_Records for this exercise_.

+---+

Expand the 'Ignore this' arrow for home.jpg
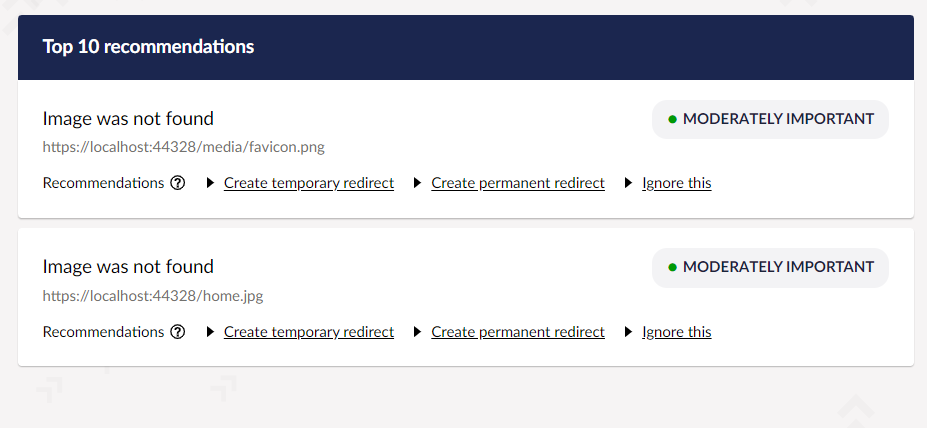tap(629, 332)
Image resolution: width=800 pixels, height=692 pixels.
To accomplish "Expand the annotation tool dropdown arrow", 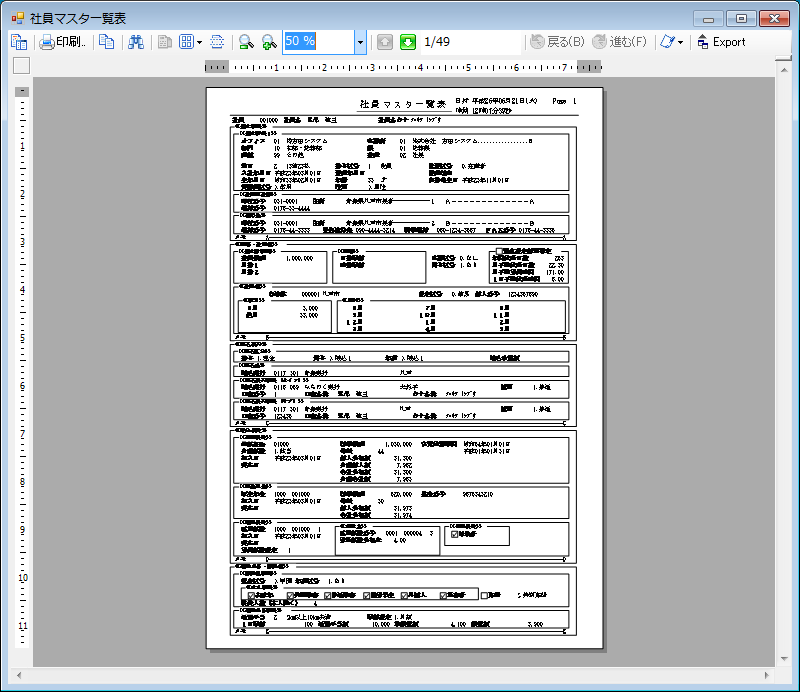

+---+

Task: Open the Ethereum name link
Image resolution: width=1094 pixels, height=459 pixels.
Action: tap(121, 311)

+---+

_What you are asked to do_. Transcribe, word for word, the stretch of lines in the data above from the one with "Image resolution: width=800" through the one with "the annotation tool"; omit all pictures.

_Exercise response_.
Image resolution: width=800 pixels, height=692 pixels.
To accomplish "Expand the annotation tool dropdown arrow", 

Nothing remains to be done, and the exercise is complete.